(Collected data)
====
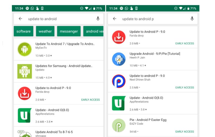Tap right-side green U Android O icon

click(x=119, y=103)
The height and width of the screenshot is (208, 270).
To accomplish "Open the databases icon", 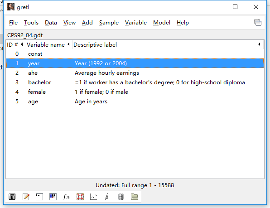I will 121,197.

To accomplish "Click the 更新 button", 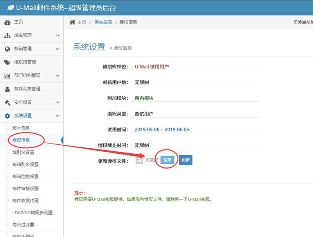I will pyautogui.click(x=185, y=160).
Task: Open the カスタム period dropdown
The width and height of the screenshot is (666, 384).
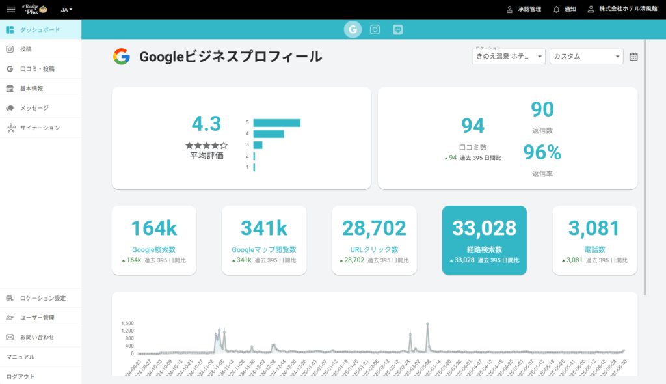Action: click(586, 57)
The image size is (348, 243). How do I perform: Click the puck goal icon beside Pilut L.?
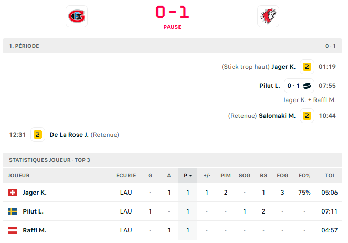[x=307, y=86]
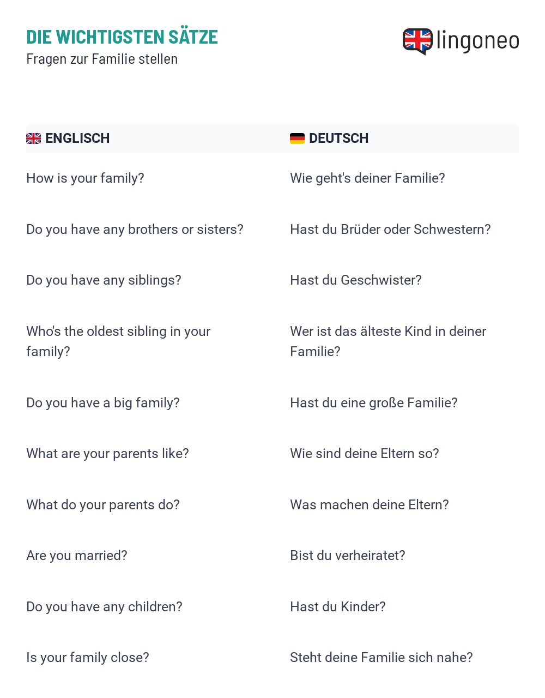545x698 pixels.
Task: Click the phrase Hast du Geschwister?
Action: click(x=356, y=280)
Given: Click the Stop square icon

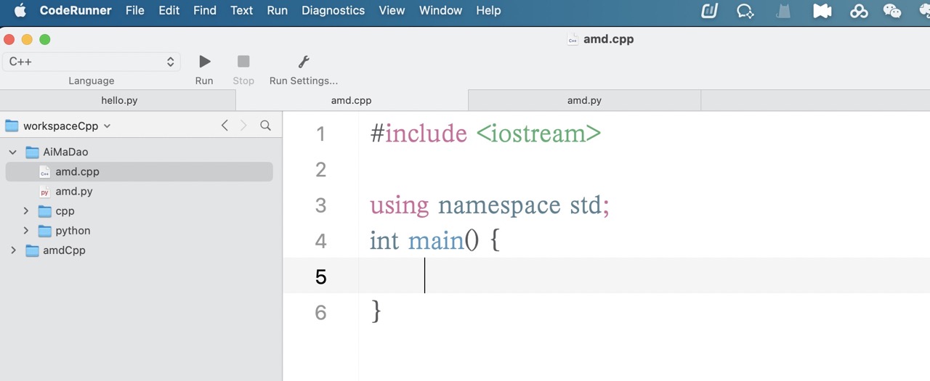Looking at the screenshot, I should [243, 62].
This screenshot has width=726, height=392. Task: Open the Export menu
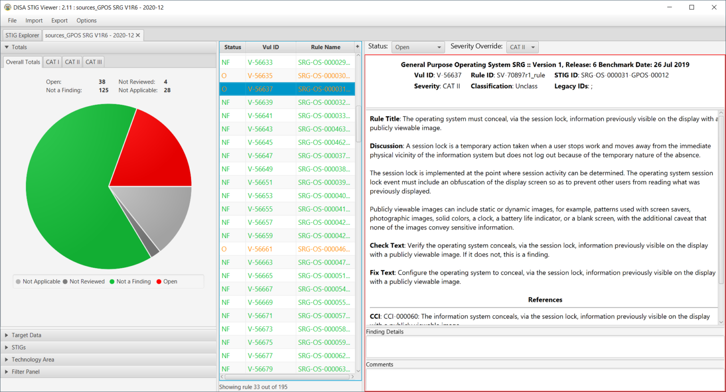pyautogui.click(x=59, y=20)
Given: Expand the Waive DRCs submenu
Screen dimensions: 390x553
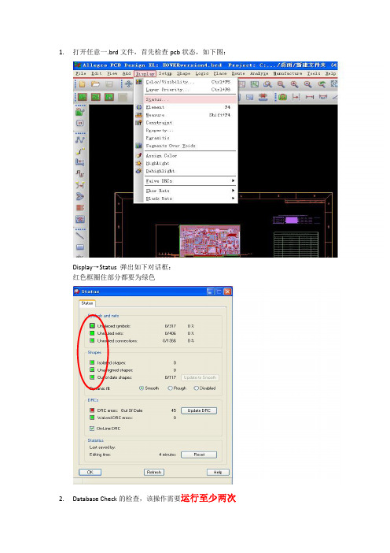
====
- **EXERCISE REQUIREMENTS**
What is needed is an exact restatement of the lines from the line with "The image size" through the final line of the data, pictures excluded.

- **SOLUTION TO THIS EXERCISE**
The image size is (348, 243). How do I perform: Click the puck goal icon beside Pilut L.?
[x=307, y=86]
545x698 pixels.
Task: Click the phrase Hast du Geschwister?
Action: click(x=356, y=280)
Given: Click the Stop square icon

Looking at the screenshot, I should [243, 62].
This screenshot has width=726, height=392. Task: Open the Export menu
pyautogui.click(x=59, y=20)
Given: Expand the Waive DRCs submenu
Screen dimensions: 390x553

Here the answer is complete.